Selama tiga musim di Semarang, banyak kenangan manis yang ia dapatkan. Beberapa momen istimewa yang begitu sulit dilupakannya, termasuk gol yang pernah ia cetak dan penuh dengan kesan tersendiri.
"Tiga musim di PSIS, paling saya kenang adalah musim pertama main di Jatidiri melawan PSPS Pekanbaru. Kami menang 3-1, dan saya cetak dua gol lewat tendangan bebas langsung, satu gol lain kalau tidak salah dicetak Ridwan," kenangnya.
"Penonton seketika seperti jatuh cinta dengan saya. Kemudian gol tendangan bebas ke gawang PSMS Medan yang mengantarkan juara ketiga di Senayan juga tidak kalah berkesan," paparnya.
Advertisement
Sulit Lupakan PSIS
Setelah pensiun di musim 2012, Harry Salisbury mengaku begitu sulit melupakan PSIS Semarang. Meski hanya tiga musim berkiprah di kota Lunpia, ia tetap selalu teringat dengan masa-masa bermain di Stadion Jatidiri.
Sebagai bukti lain kecintaannya kepada PSIS, ia masih aktif mengikuti sepak terjang tim pujaan Panser Biru dan Snex itu. Berbagi informasi tentang PSIS, hingga menjalin komunikasi dengan pengurus klub masih ia lakukan sampai saat ini.
"Saya selalu memposting hal tentang PSIS, jadi saya tidak bisa melupakan tim ini. Suporter yang luar biasa, dengan manajemen klub yang seperti teman sendiri. Banyak kenangan selama di PSIS," lanjut Harry Salisbury.
Ia juga mengaku tak akan melupakan suporter PSIS yang begitu fanatik dan totalitas dalam memberikan dukungan. Baik Panser Biru dan Snex mendapatkan acungan jempol dan hati dari Harry Salisbury.

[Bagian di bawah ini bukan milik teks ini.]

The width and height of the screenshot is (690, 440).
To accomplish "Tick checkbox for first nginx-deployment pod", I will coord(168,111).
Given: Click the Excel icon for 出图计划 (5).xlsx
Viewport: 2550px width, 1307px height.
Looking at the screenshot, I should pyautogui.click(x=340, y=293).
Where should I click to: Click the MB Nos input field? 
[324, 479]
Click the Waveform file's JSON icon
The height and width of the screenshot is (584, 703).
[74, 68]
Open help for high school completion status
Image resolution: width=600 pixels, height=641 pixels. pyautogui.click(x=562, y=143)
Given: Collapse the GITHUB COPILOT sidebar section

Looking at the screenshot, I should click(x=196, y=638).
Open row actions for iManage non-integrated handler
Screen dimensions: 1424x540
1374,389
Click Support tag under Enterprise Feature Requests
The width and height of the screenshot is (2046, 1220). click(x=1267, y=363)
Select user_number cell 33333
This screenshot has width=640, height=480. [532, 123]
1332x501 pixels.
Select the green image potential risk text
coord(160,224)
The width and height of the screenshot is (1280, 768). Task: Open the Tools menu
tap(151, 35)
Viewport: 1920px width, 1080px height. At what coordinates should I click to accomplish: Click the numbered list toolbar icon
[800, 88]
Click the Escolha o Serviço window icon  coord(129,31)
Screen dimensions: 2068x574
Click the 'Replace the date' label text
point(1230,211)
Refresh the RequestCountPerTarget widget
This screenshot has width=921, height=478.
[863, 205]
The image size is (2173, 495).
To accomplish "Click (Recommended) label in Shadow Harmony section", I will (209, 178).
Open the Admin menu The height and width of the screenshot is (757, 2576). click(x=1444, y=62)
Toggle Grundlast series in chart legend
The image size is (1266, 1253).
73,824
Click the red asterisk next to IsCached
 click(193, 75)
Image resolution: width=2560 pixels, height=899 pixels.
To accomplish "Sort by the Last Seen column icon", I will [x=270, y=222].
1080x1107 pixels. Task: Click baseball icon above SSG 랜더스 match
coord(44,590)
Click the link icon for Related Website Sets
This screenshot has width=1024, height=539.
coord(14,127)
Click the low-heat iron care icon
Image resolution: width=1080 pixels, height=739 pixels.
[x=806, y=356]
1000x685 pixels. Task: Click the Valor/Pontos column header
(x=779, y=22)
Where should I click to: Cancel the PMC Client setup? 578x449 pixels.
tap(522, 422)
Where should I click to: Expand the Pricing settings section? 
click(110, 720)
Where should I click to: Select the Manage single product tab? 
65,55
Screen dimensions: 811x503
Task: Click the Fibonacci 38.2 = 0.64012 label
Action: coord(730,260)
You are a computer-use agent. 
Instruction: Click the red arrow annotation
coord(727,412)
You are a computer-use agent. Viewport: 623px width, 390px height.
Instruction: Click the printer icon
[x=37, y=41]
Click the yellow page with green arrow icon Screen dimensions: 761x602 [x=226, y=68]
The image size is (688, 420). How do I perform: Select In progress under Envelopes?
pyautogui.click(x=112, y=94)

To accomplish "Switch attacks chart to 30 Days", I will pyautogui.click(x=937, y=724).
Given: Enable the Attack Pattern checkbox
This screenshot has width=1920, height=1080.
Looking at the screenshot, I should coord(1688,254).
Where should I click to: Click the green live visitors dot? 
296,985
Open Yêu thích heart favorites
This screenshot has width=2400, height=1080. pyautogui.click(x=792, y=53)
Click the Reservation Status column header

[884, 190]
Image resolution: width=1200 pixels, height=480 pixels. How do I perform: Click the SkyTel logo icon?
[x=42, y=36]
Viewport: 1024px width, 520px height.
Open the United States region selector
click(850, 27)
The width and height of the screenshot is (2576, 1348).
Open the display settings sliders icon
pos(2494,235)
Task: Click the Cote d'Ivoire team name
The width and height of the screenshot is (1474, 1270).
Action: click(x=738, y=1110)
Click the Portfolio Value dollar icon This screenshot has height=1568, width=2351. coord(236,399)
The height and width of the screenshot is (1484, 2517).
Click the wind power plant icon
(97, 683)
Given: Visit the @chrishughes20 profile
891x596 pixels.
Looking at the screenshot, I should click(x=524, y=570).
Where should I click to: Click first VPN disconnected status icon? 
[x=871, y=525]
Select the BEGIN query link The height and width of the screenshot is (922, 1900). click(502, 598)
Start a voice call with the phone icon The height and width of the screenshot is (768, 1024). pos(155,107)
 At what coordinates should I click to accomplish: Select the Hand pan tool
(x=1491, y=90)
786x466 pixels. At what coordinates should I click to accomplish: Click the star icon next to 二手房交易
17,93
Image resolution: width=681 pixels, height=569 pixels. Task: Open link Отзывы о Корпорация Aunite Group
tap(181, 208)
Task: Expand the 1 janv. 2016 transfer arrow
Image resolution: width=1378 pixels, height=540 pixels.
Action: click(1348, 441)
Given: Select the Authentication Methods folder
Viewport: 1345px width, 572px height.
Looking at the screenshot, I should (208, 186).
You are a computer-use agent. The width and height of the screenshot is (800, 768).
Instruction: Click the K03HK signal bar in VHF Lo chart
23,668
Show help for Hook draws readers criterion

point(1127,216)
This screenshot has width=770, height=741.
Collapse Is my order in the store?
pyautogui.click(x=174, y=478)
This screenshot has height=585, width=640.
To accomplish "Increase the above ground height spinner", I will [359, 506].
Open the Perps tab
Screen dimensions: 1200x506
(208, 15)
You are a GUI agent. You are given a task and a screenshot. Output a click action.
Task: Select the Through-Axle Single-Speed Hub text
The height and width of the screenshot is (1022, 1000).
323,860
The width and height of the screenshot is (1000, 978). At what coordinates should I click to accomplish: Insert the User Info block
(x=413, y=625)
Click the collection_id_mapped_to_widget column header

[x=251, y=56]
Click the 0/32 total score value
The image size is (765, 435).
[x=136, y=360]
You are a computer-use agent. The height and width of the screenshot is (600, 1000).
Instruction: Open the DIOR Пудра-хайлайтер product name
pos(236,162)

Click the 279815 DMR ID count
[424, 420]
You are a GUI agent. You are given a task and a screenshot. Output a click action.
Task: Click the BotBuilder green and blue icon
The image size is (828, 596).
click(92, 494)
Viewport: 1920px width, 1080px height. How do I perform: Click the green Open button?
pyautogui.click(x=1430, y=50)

"Suporter PSIS loyal sekali, rata-rata suporter daerah begitu total mendukung tim. Stadion selalu penuh, jadi sangat salut sama mereka dan membuat saya berkesan dengan suporter Semarang. Tidak hanya di kandang, di tandang juga militan mendukung," katanya lagi.
"Sampai sekarang saya masih mengikuti PSIS, komunikasi masih jalan, ada grup WhatsApp mantan-mantan pemain PSIS. Kiprah PSIS lagi bagus sebenarnya sebelum ditunda karena COVID-19. Mudah-mudahan tetap konsisten saat kompetisi dilanjutkan nanti," jelasnya menutup obrolan.